• **PROMPT**
Shown below is a listing with pictures; reproduce exactly, and only, the lines between the ones containing "The width and" and "the insights trend", inclusive, leaving the pictures out.
━━━━━ RECORDS PROVIDED ━━━━━
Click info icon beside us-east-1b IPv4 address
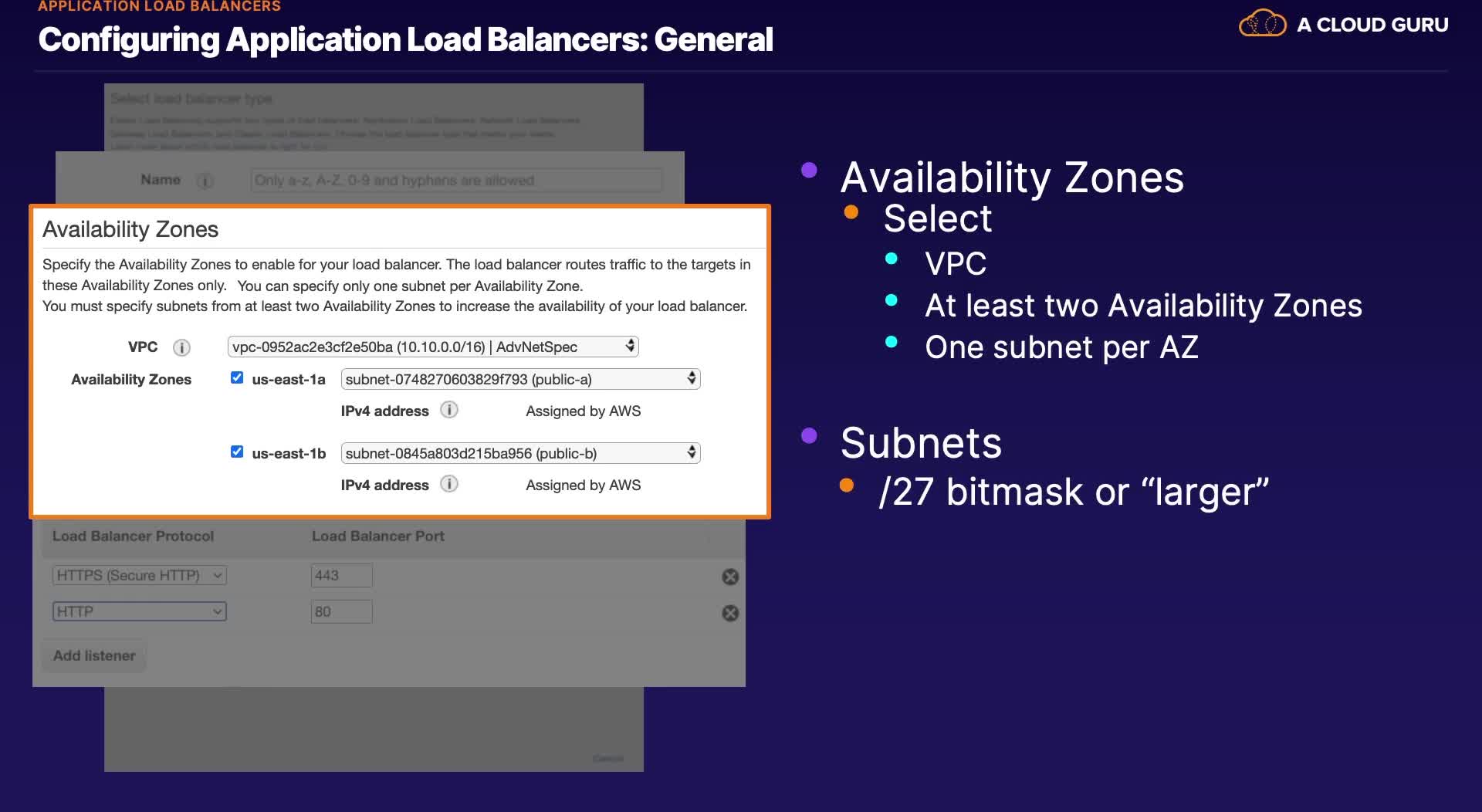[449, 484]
━━━━━
━━━━━ RECORDS PROVIDED ━━━━━
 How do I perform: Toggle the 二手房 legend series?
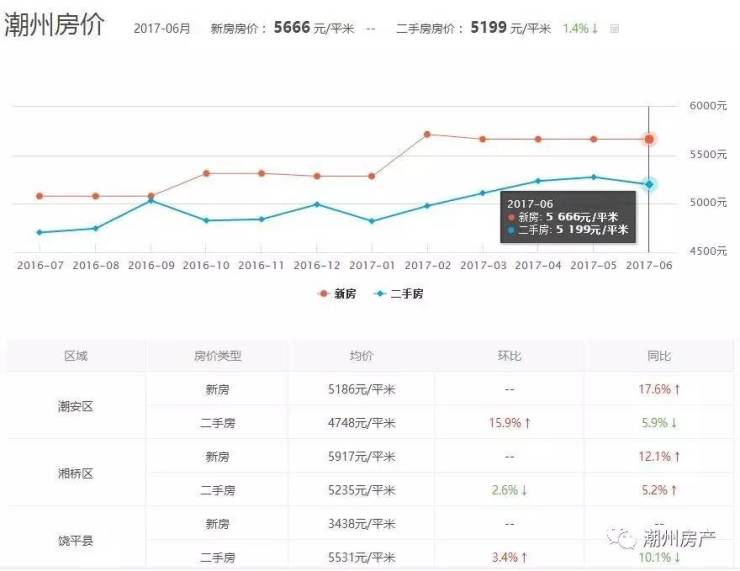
━━━━━
━━━━━ RECORDS PROVIDED ━━━━━
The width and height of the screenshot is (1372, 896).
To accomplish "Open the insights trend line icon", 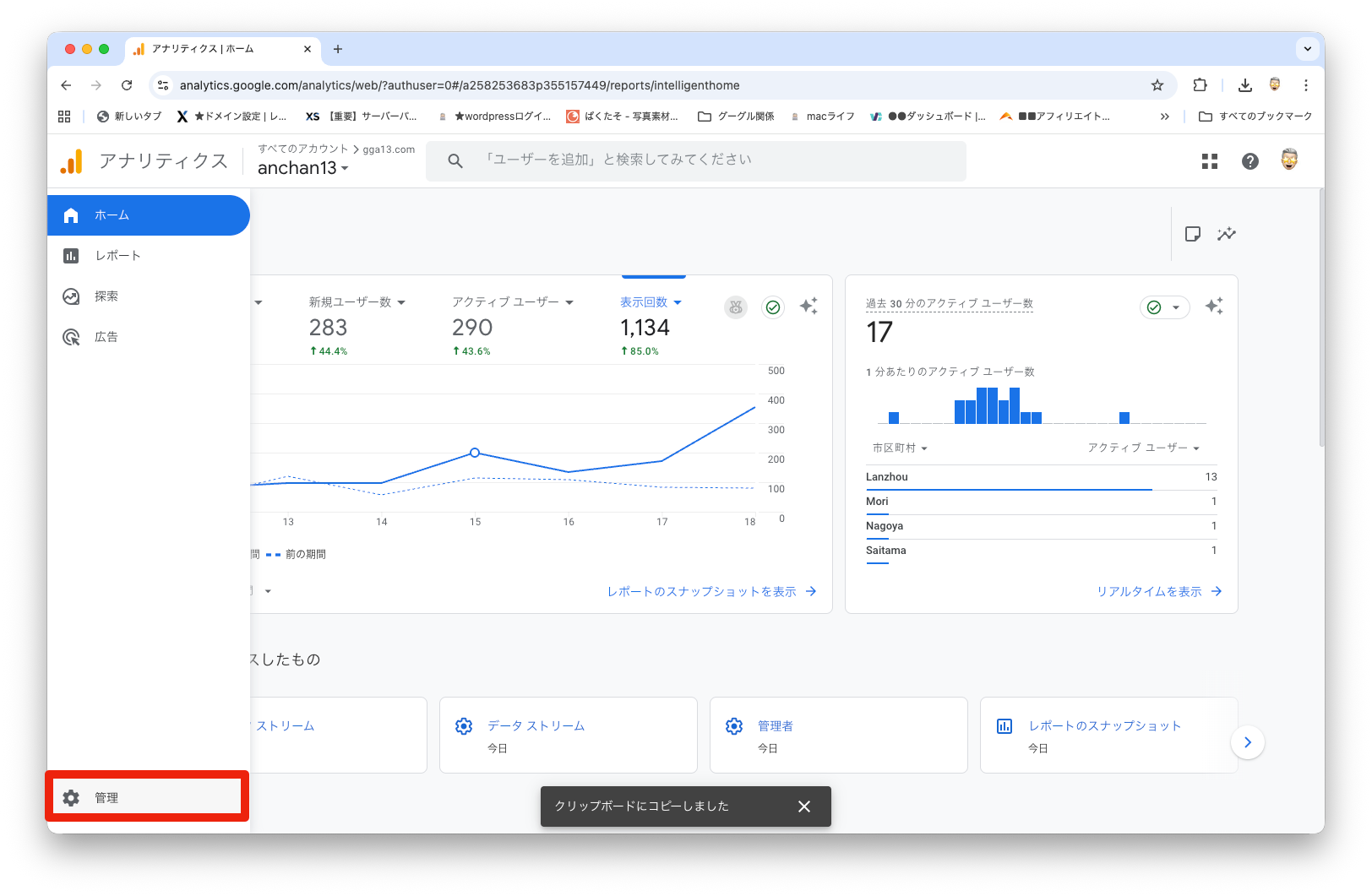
━━━━━
• **COMPLETED TASK**
The width and height of the screenshot is (1372, 896).
To accomplish "Open the insights trend line icon", 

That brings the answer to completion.